Records supplied below:
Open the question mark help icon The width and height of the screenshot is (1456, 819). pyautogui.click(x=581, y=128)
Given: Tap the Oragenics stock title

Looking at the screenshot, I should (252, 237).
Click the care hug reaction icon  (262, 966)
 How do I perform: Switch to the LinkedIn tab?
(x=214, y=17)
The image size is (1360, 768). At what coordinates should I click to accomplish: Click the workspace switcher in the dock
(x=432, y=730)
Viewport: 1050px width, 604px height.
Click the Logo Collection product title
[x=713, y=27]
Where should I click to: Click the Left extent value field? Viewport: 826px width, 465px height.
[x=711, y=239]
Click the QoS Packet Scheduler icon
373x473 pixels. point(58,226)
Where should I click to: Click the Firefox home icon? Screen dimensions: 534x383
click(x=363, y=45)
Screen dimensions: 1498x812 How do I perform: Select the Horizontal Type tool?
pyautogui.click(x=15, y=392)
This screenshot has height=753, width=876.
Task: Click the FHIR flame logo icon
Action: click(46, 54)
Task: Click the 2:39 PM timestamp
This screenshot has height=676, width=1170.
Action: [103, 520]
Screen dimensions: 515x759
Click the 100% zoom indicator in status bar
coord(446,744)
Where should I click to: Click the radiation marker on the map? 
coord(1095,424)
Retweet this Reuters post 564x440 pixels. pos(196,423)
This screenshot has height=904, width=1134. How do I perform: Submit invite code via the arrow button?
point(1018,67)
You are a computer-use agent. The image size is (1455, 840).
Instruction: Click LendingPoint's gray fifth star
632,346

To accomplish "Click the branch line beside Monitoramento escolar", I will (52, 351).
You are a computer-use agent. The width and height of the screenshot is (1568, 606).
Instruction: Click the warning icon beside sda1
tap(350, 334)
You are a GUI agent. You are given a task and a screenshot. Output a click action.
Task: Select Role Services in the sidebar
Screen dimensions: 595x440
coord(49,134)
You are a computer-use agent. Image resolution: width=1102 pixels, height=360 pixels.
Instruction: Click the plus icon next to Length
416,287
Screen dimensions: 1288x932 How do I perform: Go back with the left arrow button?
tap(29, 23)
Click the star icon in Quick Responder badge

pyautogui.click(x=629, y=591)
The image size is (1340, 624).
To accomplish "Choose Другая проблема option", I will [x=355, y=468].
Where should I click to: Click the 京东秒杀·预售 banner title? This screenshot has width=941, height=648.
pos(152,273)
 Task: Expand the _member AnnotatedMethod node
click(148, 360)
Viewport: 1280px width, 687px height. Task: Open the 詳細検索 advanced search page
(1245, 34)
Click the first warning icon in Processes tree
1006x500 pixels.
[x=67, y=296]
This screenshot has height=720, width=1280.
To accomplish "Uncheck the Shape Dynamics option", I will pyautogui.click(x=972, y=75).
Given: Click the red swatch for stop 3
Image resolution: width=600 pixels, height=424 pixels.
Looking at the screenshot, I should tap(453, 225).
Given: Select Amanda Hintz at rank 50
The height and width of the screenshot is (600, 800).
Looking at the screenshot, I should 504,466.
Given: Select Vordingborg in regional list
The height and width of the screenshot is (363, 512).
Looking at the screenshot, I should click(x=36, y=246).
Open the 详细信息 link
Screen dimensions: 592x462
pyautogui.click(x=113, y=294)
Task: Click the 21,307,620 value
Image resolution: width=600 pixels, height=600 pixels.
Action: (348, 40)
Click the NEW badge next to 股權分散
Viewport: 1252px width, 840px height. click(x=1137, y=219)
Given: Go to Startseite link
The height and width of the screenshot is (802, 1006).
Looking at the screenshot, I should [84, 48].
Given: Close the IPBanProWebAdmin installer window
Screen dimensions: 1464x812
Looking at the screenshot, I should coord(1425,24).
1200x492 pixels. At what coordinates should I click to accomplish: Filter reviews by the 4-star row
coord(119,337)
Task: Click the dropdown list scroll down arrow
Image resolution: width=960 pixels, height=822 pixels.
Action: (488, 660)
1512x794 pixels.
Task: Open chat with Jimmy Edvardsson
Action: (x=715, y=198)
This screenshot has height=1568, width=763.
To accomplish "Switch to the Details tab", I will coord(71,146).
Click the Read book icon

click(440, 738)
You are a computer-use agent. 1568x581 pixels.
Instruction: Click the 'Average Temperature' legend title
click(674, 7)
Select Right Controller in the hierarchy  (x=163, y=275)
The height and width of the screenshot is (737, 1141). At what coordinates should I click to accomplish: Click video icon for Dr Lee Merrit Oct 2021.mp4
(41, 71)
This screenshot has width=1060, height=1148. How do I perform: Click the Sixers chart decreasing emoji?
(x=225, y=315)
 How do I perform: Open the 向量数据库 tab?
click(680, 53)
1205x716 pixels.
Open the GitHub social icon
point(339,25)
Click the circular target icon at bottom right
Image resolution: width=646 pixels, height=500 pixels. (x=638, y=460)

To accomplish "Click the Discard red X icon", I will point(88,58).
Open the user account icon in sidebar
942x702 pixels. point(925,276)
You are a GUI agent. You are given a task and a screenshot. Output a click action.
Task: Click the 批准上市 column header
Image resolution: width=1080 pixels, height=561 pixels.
End of Records supplied.
**Problem requirements**: From the data above, output every line exactly.

**Answer for the task**:
Open the question mark help icon The width and height of the screenshot is (1456, 819). pyautogui.click(x=581, y=128)
Given: Tap the Oragenics stock title

Looking at the screenshot, I should (252, 237).
Click the care hug reaction icon  (262, 966)
 How do I perform: Switch to the LinkedIn tab?
(x=214, y=17)
The image size is (1360, 768). At what coordinates should I click to accomplish: Click the workspace switcher in the dock
(x=432, y=730)
Viewport: 1050px width, 604px height.
Click the Logo Collection product title
[x=713, y=27]
Where should I click to: Click the Left extent value field? Viewport: 826px width, 465px height.
[x=711, y=239]
Click the QoS Packet Scheduler icon
373x473 pixels. point(58,226)
Where should I click to: Click the Firefox home icon? Screen dimensions: 534x383
click(x=363, y=45)
Screen dimensions: 1498x812 How do I perform: Select the Horizontal Type tool?
pyautogui.click(x=15, y=392)
This screenshot has height=753, width=876.
Task: Click the FHIR flame logo icon
Action: click(46, 54)
Task: Click the 2:39 PM timestamp
This screenshot has height=676, width=1170.
Action: [103, 520]
Screen dimensions: 515x759
Click the 100% zoom indicator in status bar
coord(446,744)
Where should I click to: Click the radiation marker on the map? 
coord(1095,424)
Retweet this Reuters post 564x440 pixels. pos(196,423)
This screenshot has height=904, width=1134. How do I perform: Submit invite code via the arrow button?
point(1018,67)
You are a computer-use agent. The image size is (1455, 840).
Instruction: Click LendingPoint's gray fifth star
632,346

To accomplish "Click the branch line beside Monitoramento escolar", I will (52, 351).
You are a computer-use agent. The width and height of the screenshot is (1568, 606).
Instruction: Click the warning icon beside sda1
tap(350, 334)
You are a GUI agent. You are given a task and a screenshot. Output a click action.
Task: Select Role Services in the sidebar
Screen dimensions: 595x440
coord(49,134)
You are a computer-use agent. Image resolution: width=1102 pixels, height=360 pixels.
Instruction: Click the plus icon next to Length
416,287
Screen dimensions: 1288x932 How do I perform: Go back with the left arrow button?
tap(29, 23)
Click the star icon in Quick Responder badge

pyautogui.click(x=629, y=591)
The image size is (1340, 624).
To accomplish "Choose Другая проблема option", I will [x=355, y=468].
Where should I click to: Click the 京东秒杀·预售 banner title? This screenshot has width=941, height=648.
pos(152,273)
 Task: Expand the _member AnnotatedMethod node
click(148, 360)
Viewport: 1280px width, 687px height. Task: Open the 詳細検索 advanced search page
(1245, 34)
Click the first warning icon in Processes tree
1006x500 pixels.
[x=67, y=296]
This screenshot has height=720, width=1280.
To accomplish "Uncheck the Shape Dynamics option", I will pyautogui.click(x=972, y=75).
Given: Click the red swatch for stop 3
Image resolution: width=600 pixels, height=424 pixels.
Looking at the screenshot, I should tap(453, 225).
Given: Select Amanda Hintz at rank 50
The height and width of the screenshot is (600, 800).
Looking at the screenshot, I should 504,466.
Given: Select Vordingborg in regional list
The height and width of the screenshot is (363, 512).
Looking at the screenshot, I should click(x=36, y=246).
Open the 详细信息 link
Screen dimensions: 592x462
pyautogui.click(x=113, y=294)
Task: Click the 21,307,620 value
Image resolution: width=600 pixels, height=600 pixels.
Action: (348, 40)
Click the NEW badge next to 股權分散
Viewport: 1252px width, 840px height. click(x=1137, y=219)
Given: Go to Startseite link
The height and width of the screenshot is (802, 1006).
Looking at the screenshot, I should [84, 48].
Given: Close the IPBanProWebAdmin installer window
Screen dimensions: 1464x812
Looking at the screenshot, I should coord(1425,24).
1200x492 pixels. At what coordinates should I click to accomplish: Filter reviews by the 4-star row
coord(119,337)
Task: Click the dropdown list scroll down arrow
Image resolution: width=960 pixels, height=822 pixels.
Action: (488, 660)
1512x794 pixels.
Task: Open chat with Jimmy Edvardsson
Action: (x=715, y=198)
This screenshot has height=1568, width=763.
To accomplish "Switch to the Details tab", I will coord(71,146).
Click the Read book icon

click(440, 738)
You are a computer-use agent. 1568x581 pixels.
Instruction: Click the 'Average Temperature' legend title
click(674, 7)
Select Right Controller in the hierarchy  (x=163, y=275)
The height and width of the screenshot is (737, 1141). At what coordinates should I click to accomplish: Click video icon for Dr Lee Merrit Oct 2021.mp4
(41, 71)
This screenshot has width=1060, height=1148. How do I perform: Click the Sixers chart decreasing emoji?
(x=225, y=315)
 How do I perform: Open the 向量数据库 tab?
click(680, 53)
1205x716 pixels.
Open the GitHub social icon
point(339,25)
Click the circular target icon at bottom right
Image resolution: width=646 pixels, height=500 pixels. (x=638, y=460)

To accomplish "Click the Discard red X icon", I will point(88,58).
Open the user account icon in sidebar
942x702 pixels. point(925,276)
You are a GUI agent. You are given a task and a screenshot. Output a click action.
Task: Click the 批准上市 column header
Image resolution: width=1080 pixels, height=561 pixels.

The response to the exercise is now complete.